[Stored data]

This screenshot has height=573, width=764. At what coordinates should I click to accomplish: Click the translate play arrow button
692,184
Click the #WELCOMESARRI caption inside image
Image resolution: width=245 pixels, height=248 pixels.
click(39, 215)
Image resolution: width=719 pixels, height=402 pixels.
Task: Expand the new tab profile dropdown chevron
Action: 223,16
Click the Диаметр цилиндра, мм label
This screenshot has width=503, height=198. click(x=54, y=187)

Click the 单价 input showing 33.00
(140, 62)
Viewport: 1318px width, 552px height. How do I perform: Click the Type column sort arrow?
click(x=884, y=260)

**What this task involves:**
Repeat exactly the lines from the one containing "Click the Диаметр цилиндра, мм label" to the end of the records.

**Solved problem:**
Click the Диаметр цилиндра, мм label
This screenshot has width=503, height=198. click(x=54, y=187)

Click the 单价 input showing 33.00
(140, 62)
Viewport: 1318px width, 552px height. How do I perform: Click the Type column sort arrow?
click(x=884, y=260)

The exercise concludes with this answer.